Convert from unicode chars to HTML entities

Mon Jan 29 00:40:06 EST 2007

Steven D'Aprano wrote:
> A few issues:
> 
> (1) It doesn't seem to be reversible:
> 
>>>> '© and many more...'.decode('latin-1')
> u'© and many more...'
> 
> What should I do instead?

Unfortunately, there's nothing in the standard library that can do that, 
as far as I know. You'll have to write your own function. Here's one 
I've used before (partially stolen from code in Python patch #912410 
which was written by Aaron Swartz):

from htmlentitydefs import name2codepoint
import re

def _replace_entity(m):
     s = m.group(1)
     if s[0] == u'#':
         s = s[1:]
         try:
             if s[0] in u'xX':
                 c = int(s[1:], 16)
             else:
                 c = int(s)
             return unichr(c)
         except ValueError:
             return m.group(0)
     else:
         try:
             return unichr(name2codepoint[s])
         except (ValueError, KeyError):
             return m.group(0)

_entity_re = re.compile(r"&(#?[xX]?(?:[0-9a-fA-F]+|\w{1,8}));")
def unescape(s):
     return _entity_re.sub(_replace_entity, s)

> (2) Are XML entities guaranteed to be the same as HTML entities?

XML defines one entity which doesn't exist in HTML: '. But 
xmlcharrefreplace only generates numeric character references, and those 
should be the same between XML and HTML.

> (3) Is there a way to find out at runtime what encoders/decoders/error
> handlers are available, and what they do? 

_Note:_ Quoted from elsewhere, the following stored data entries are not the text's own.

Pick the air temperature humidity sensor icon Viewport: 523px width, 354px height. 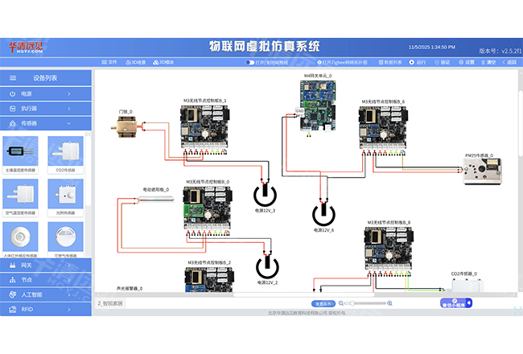(x=24, y=195)
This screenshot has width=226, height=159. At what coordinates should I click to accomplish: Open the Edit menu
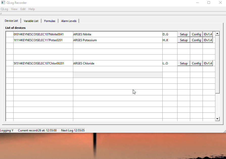tap(23, 9)
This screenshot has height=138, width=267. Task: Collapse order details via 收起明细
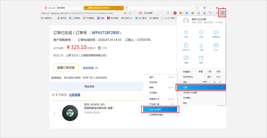tap(90, 68)
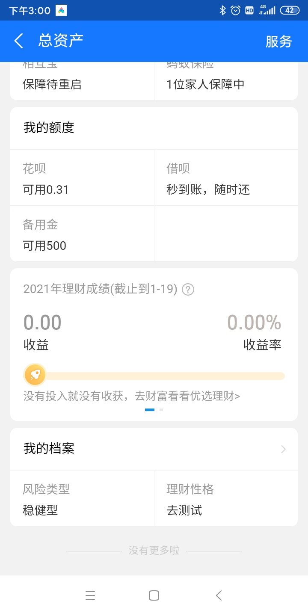Open the 服务 menu in header
The height and width of the screenshot is (616, 308).
(x=278, y=41)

 From what I remember, that's not possible because the codec system is 
designed so that functions taking names are registered instead of the 
names themselves. But all of the standard codecs are documented at 
<http://python.org/doc/current/lib/standard-encodings.html>, and all of 
the standard error handlers are documented at 
<http://python.org/doc/current/lib/codec-base-classes.html>.